(Stored items)
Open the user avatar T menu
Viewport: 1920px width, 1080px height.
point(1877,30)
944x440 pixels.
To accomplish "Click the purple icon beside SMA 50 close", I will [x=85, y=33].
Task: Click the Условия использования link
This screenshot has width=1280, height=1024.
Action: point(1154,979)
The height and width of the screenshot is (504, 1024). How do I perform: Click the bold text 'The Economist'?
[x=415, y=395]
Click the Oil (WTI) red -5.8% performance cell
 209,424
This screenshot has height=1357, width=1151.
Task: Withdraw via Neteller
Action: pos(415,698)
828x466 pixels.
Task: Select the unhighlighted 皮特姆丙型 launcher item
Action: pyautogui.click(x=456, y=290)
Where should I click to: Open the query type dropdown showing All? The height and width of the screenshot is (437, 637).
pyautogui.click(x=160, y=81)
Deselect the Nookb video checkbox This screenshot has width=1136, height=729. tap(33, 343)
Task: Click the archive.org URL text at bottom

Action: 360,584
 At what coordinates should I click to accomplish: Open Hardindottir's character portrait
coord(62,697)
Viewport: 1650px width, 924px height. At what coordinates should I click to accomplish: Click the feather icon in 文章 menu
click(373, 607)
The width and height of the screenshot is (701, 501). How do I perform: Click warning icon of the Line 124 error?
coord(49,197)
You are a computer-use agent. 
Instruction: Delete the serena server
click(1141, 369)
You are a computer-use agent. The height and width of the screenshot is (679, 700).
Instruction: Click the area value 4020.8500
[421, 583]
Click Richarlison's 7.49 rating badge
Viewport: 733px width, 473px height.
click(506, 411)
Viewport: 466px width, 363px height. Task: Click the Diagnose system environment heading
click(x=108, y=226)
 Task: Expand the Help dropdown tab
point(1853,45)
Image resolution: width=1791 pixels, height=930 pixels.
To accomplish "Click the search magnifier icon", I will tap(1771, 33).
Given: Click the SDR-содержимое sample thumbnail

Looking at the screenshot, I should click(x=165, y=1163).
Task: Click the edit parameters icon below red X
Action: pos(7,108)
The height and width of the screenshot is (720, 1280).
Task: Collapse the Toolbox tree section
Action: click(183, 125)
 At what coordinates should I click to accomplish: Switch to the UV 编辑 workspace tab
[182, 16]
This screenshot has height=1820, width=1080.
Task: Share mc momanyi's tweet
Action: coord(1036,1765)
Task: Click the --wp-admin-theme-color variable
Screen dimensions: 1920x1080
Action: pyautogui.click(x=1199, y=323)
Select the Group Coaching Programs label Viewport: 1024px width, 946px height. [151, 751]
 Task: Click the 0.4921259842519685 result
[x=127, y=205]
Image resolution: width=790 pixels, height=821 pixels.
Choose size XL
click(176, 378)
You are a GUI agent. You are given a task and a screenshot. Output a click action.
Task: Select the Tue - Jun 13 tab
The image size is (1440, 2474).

• **Work required**:
Write the records out again. Keep every line exactly as it is.

• **Problem solution**:
Open the user avatar T menu
Viewport: 1920px width, 1080px height.
point(1877,30)
944x440 pixels.
To accomplish "Click the purple icon beside SMA 50 close", I will [x=85, y=33].
Task: Click the Условия использования link
This screenshot has width=1280, height=1024.
Action: point(1154,979)
The height and width of the screenshot is (504, 1024). How do I perform: Click the bold text 'The Economist'?
[x=415, y=395]
Click the Oil (WTI) red -5.8% performance cell
 209,424
This screenshot has height=1357, width=1151.
Task: Withdraw via Neteller
Action: pos(415,698)
828x466 pixels.
Task: Select the unhighlighted 皮特姆丙型 launcher item
Action: pyautogui.click(x=456, y=290)
Where should I click to: Open the query type dropdown showing All? The height and width of the screenshot is (437, 637).
pyautogui.click(x=160, y=81)
Deselect the Nookb video checkbox This screenshot has width=1136, height=729. tap(33, 343)
Task: Click the archive.org URL text at bottom

Action: 360,584
 At what coordinates should I click to accomplish: Open Hardindottir's character portrait
coord(62,697)
Viewport: 1650px width, 924px height. At what coordinates should I click to accomplish: Click the feather icon in 文章 menu
click(373, 607)
The width and height of the screenshot is (701, 501). How do I perform: Click warning icon of the Line 124 error?
coord(49,197)
You are a computer-use agent. 
Instruction: Delete the serena server
click(1141, 369)
You are a computer-use agent. The height and width of the screenshot is (679, 700).
Instruction: Click the area value 4020.8500
[421, 583]
Click Richarlison's 7.49 rating badge
Viewport: 733px width, 473px height.
click(506, 411)
Viewport: 466px width, 363px height. Task: Click the Diagnose system environment heading
click(x=108, y=226)
 Task: Expand the Help dropdown tab
point(1853,45)
Image resolution: width=1791 pixels, height=930 pixels.
To accomplish "Click the search magnifier icon", I will tap(1771, 33).
Given: Click the SDR-содержимое sample thumbnail

Looking at the screenshot, I should click(x=165, y=1163).
Task: Click the edit parameters icon below red X
Action: pos(7,108)
The height and width of the screenshot is (720, 1280).
Task: Collapse the Toolbox tree section
Action: click(183, 125)
 At what coordinates should I click to accomplish: Switch to the UV 编辑 workspace tab
[182, 16]
This screenshot has height=1820, width=1080.
Task: Share mc momanyi's tweet
Action: coord(1036,1765)
Task: Click the --wp-admin-theme-color variable
Screen dimensions: 1920x1080
Action: pyautogui.click(x=1199, y=323)
Select the Group Coaching Programs label Viewport: 1024px width, 946px height. [151, 751]
 Task: Click the 0.4921259842519685 result
[x=127, y=205]
Image resolution: width=790 pixels, height=821 pixels.
Choose size XL
click(176, 378)
You are a GUI agent. You are given a task and a screenshot. Output a click action.
Task: Select the Tue - Jun 13 tab
The image size is (1440, 2474).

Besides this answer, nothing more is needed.